La Iglesia desea fervientemente que los fieles también reciban el Cuerpo del Señor con las hostias consagradas en la misma misa; y el signo del banquete eucarístico es más completo si la santa Comunión se hace bajo las dos especies, aun sabiendo que la doctrina católica enseña que también bajo una sola  de las dos especies se recibe a  Cristo todo e íntegro (cf. Instrucción General del Misal Romano, 85; 281-282). Según la práctica eclesial, el fiel se acerca a  la Eucaristía normalmente en forma de procesión, como hemos dicho,  y comulga de pie con devoción, o de rodillas, tal como establece  la Conferencia Episcopal, recibiendo el Sacramento en la boca o, donde haya sido concedido, en la mano, según desee (ver OGMR, 160-161). Después de la Comunión, nos ayuda a custodiar  en nuestros corazones el don recibido el silencio, la oración silenciosa. Alargar un poco ese momento de silencio, hablando con Jesús en el corazón nos ayuda mucho, así como un salmo o un himno de alabanza IGMR, 88) que nos ayude a estar con el Señor.  (véase IGMR, 88).
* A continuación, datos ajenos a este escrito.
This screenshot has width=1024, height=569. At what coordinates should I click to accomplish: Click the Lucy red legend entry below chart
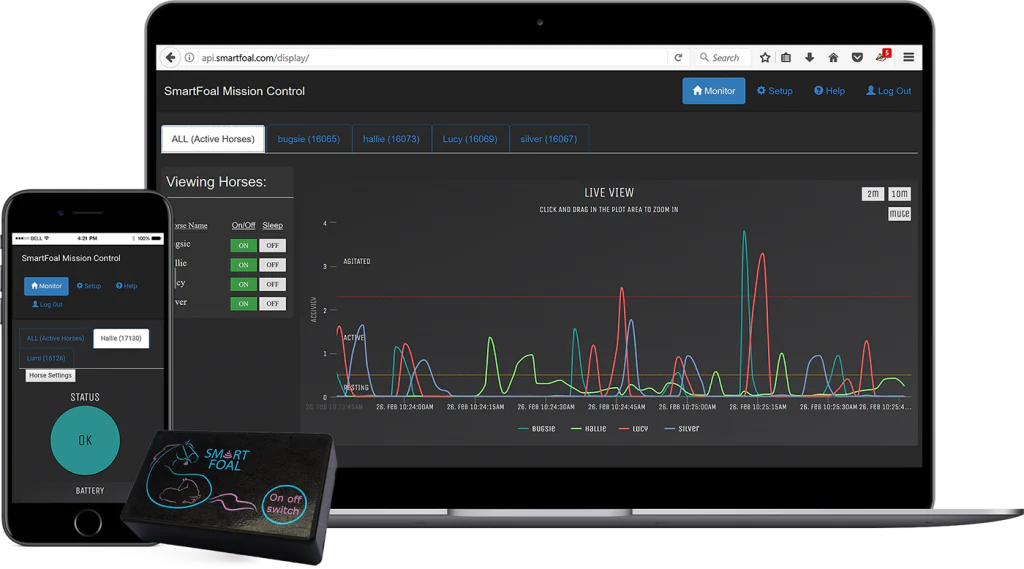636,429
La Liturgia Eucarística se concluye con la oración después de la Comunión. En ella, en nombre de todos, el sacerdote se dirige a Dios para agradecerle de habernos hecho invitados suyos y para pedir que lo que se ha recibido transforme nuestra vida. La Eucaristía nos hace fuertes para dar frutos de buenas obras y para vivir como cristianos. Es significativa la oración de hoy, en la que  pedimos al Señor que «el sacramento que acabamos de recibir sea medicina para nuestra debilidad, sane las enfermedades de nuestro espíritu y nos asegure tu constante protección» (Misal Romano, miércoles de la 5ª semana de Cuaresma). Acerquémonos a la Eucaristía: recibir a Jesús que nos transforma en Él nos hace más fuertes. ¡Qué bueno y qué grande es el Señor!.
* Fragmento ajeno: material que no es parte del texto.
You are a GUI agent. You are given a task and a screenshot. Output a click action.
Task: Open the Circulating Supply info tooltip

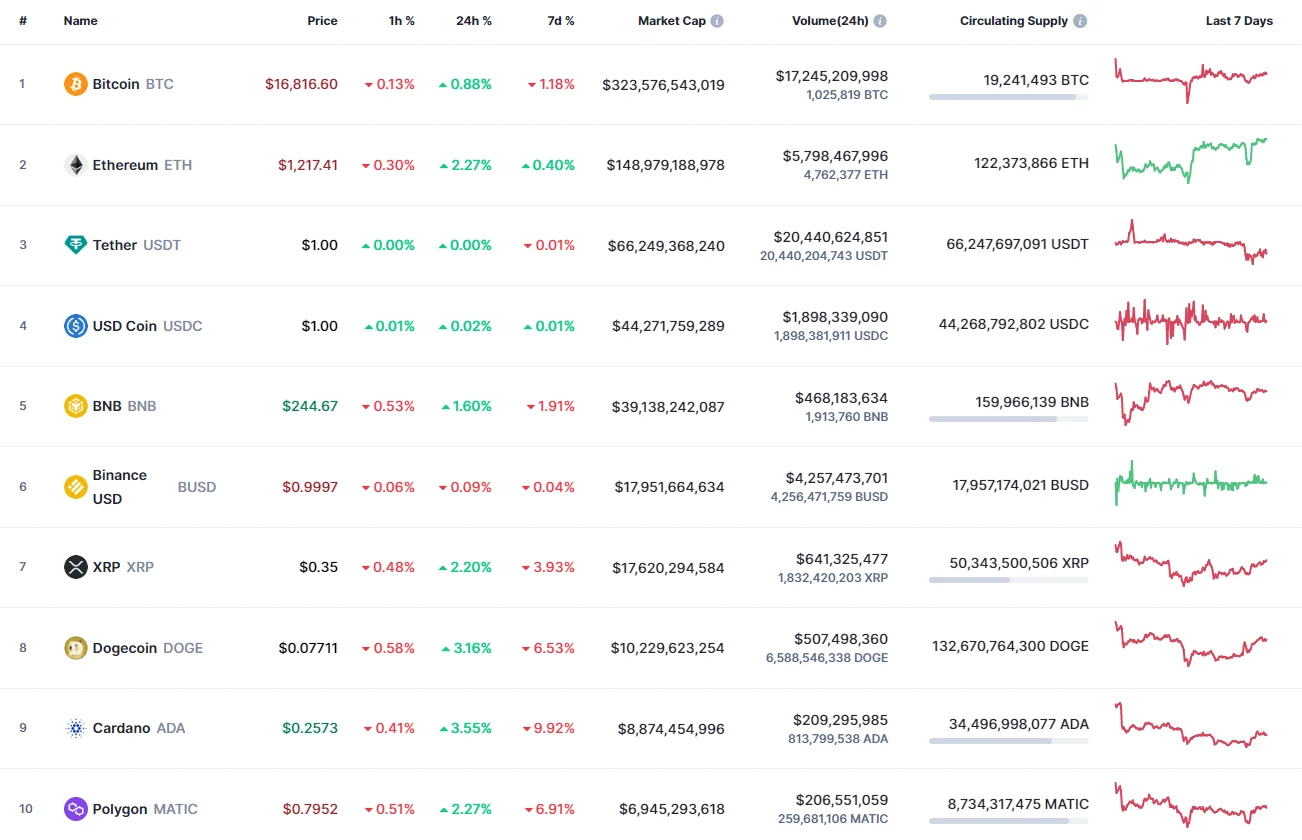(x=1082, y=20)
(Después, al saludar a los peregrinos de lengua española, el Papa ha dicho:)

Queridos hermanos:

Celebramos la Misa para nutrirnos de Cristo, que se nos da en la Palabra y en el Sacramento del Altar. En el momento de la comunión que hoy contemplamos, Jesús se nos sigue dando en su Cuerpo y en su Sangre, por el ministerio de la Iglesia, como hizo con los discípulos en la Última Cena.
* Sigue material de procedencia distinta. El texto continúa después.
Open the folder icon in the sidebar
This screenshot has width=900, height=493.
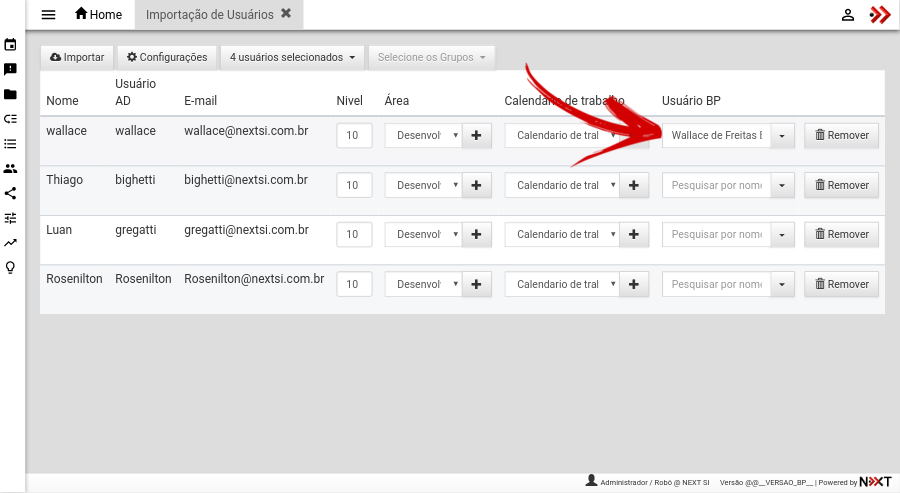click(x=10, y=95)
Después de la Fracción del Pan, el sacerdote nos invita a mirar «al Cordero que quita el pecado del mundo», reconociendo la distancia que nos separa de la santidad de Dios y de su bondad al darnos como medicina su preciosa Sangre, derramada para el perdón de los pecados. Somos, por tanto, convocados «al banquete de bodas del Cordero», reconociéndonos indignos de que entre en nuestra casa, pero confiados en la fuerza de su Palabra salvadora. Caminamos hacia el altar para nutrirnos de la Eucaristía, para dejarnos transformar por quien recibimos, como dice san Agustín: «Yo soy el alimento de las almas adultas; crece y me comerás. Pero no me transformarás en ti como asimilas los alimentos de la carne, sino que tú te transformarás en mí».

La Liturgia eucarística se concluye con la oración de la comunión. En ella damos gracias a Dios por este inefable don y le pedimos también que transforme nuestra vida, siendo medicina en nuestra debilidad, que sane las enfermedades de nuestro espíritu y nos asegure su constante protección.

Saludo cordialmente a los peregrinos de lengua española, en modo particular a los grupos provenientes de España y América Latina. Exhorto a la comunión frecuente, haciendo presente el misterio de amor que se encierra en el Sacramento, para que la unidad con Cristo y con su Iglesia se manifieste en nuestro actuar cotidiano y testimonie nuestra vida nueva en Cristo. Gracias.

(El Papa ha dicho al final de la catequesis:)

Un pensamiento especial para los jóvenes, los ancianos, los enfermos y los recién casados. Estamos concluyendo el tiempo de gracia de la Cuaresma. No os canséis de pedir el perdón de Dios en la  confesión y en vuestros sufrimientos uníos aún más a los de la cruz de Cristo, compitiendo en el perdón y la ayuda mutua.

Con motivo del próximo encuentro mundial  de las  familias, tengo la intención de ir a Dublín el 25 y 26 de agosto de este año. Doy las gracias desde ahora a las autoridades civiles, a los obispos, al obispo de Dublín y a todos los que colaboran para preparar este viaje. ¡Gracias!